3.1 ADSCs-secretome對(duì)肝細(xì)胞自噬損傷后期修復(fù)的調(diào)節(jié)作用肝IRI是一種嚴(yán)重的并發(fā)癥，發(fā)生在低血容量休克、肝切除和肝移植過程中，會(huì)對(duì)患者的預(yù)后產(chǎn)生不利影響[12]。自噬在維持肝細(xì)胞內(nèi)環(huán)境穩(wěn)定方面起著重要作用。當(dāng)細(xì)胞受到損傷時(shí)，自噬發(fā)生為細(xì)胞提供能量，旨在降低損傷程度，防止細(xì)胞死亡。
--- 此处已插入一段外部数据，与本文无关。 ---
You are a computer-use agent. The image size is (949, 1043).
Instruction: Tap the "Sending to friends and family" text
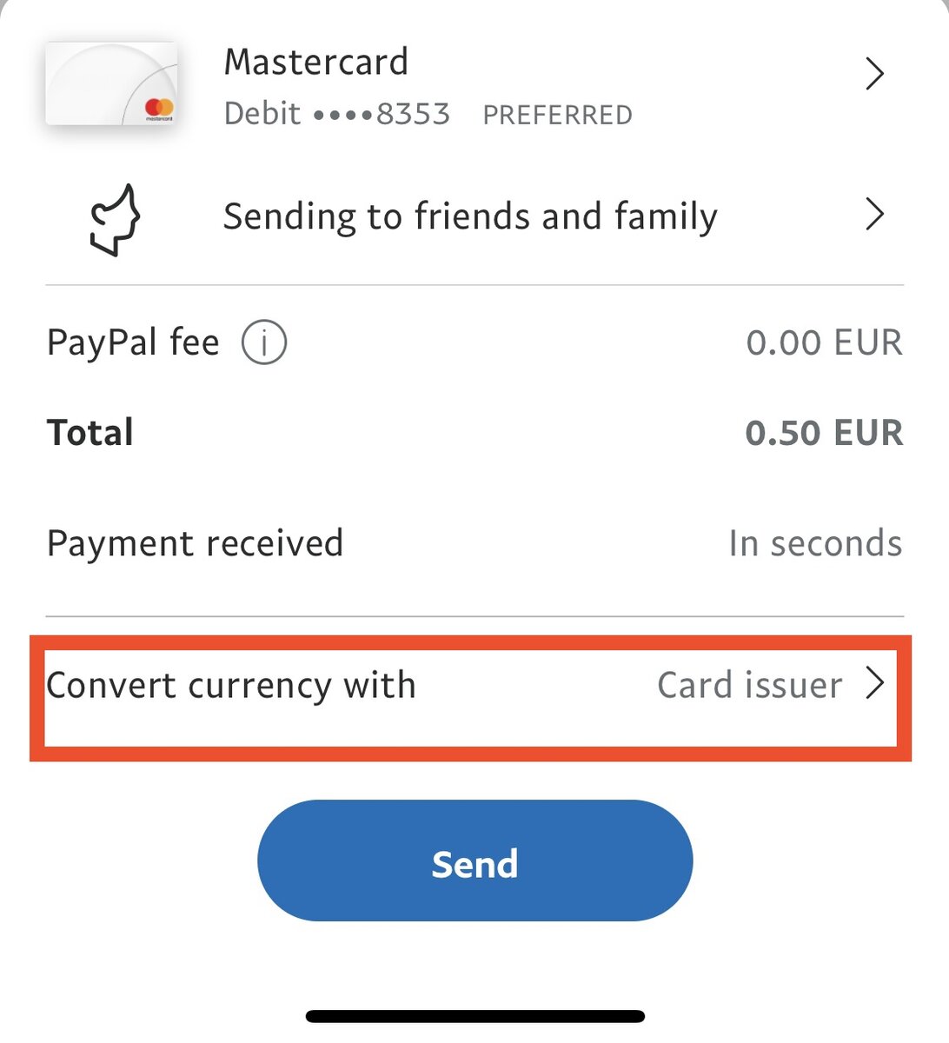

然而，重度IRI卻會(huì)導(dǎo)致自噬過度增強(qiáng)，過度的自噬會(huì)破壞細(xì)胞內(nèi)正常的蛋白質(zhì)和細(xì)胞器，從而導(dǎo)致細(xì)胞損傷加重，甚至死亡。多項(xiàng)研究發(fā)現(xiàn)，降低肝IRI術(shù)后過度自噬反應(yīng)能夠改善肝損傷，促進(jìn)肝臟修復(fù)[13-14]。有研究表明，肝IRI合并肝切除能夠引起肝細(xì)胞過度自噬，進(jìn)而加重了肝損傷[3-4]。然而，目前關(guān)于自噬的研究大多針對(duì)于肝IRI 24 h內(nèi)的自噬變化進(jìn)行觀察檢測，對(duì)于肝IRI細(xì)胞自噬后期變化知之甚少。針對(duì)這一問題，本試驗(yàn)對(duì)肝IRI術(shù)后3，7 d的樣本進(jìn)行提取、檢測。結(jié)果顯示，肝IRI術(shù)后3 d時(shí)，自噬表達(dá)仍處于較高水平，術(shù)后7 d，自噬水平恢復(fù)正常。因具有易獲得肝細(xì)胞分化潛力以及旁分泌效應(yīng)等優(yōu)勢，ADSCs已成為一種很有前途的缺血性肝臟疾病治療細(xì)胞。目前，有研究表明，基于ADSCs治療的組織修復(fù)主要?dú)w因于其旁分泌效應(yīng)，包括抗凋亡、促血管生成、抗炎作用和抑制纖維化[15-16]，而不是直接其分化作用。LEE等[17]研究發(fā)現(xiàn)ADSCs-secretome能夠減輕肝損傷，改善肝IRI后的肝臟微環(huán)境。此外，GE等[4]研究結(jié)果顯示，ADSCs移植能夠通過降低肝細(xì)胞過度自噬水平進(jìn)而減輕肝IRI造成的肝損傷。為進(jìn)一步探究了ADSCs旁分泌作用在肝IRI肝細(xì)胞過度自噬損傷修復(fù)中的調(diào)節(jié)作用，本試驗(yàn)對(duì)自噬相關(guān)因子Beclin-1、ATG5、ATG12、LC3Ⅱ、p62進(jìn)行了檢測，觀察ADSCs-secretome干預(yù)后，肝細(xì)胞自噬反應(yīng)的變化。結(jié)果顯示，與術(shù)前相比，術(shù)后3 d，IRI組與DMEM組肝組織中的Beclin-1、ATG5、ATG12 mRNA表達(dá)量均表現(xiàn)為顯著性升高，p62 mRNA表現(xiàn)為顯著性降低，以上結(jié)果表明，術(shù)后3 d時(shí)，肝IRI合并肝切除肝細(xì)胞過度自噬損傷仍未恢復(fù)。術(shù)后3，7 d，DMEM組與IRI組結(jié)果顯示均無明顯差異，結(jié)果表明，DMEM對(duì)肝IRI合并肝切除引起的肝細(xì)胞過度自噬損傷后期無調(diào)節(jié)作用，與生理鹽水無差別。術(shù)后3 d，ADSCs-sec組與DMEM組相比，肝細(xì)胞過度自噬損傷明顯得到緩解，ADSCs-sec組在術(shù)后3 d時(shí)，各自噬相關(guān)基因指標(biāo)已基本恢復(fù)至術(shù)前水平，以上結(jié)果表明，ADSCs-secretome能夠加快肝IRI合并肝部分切除引起的肝細(xì)胞過度自噬損傷修復(fù)。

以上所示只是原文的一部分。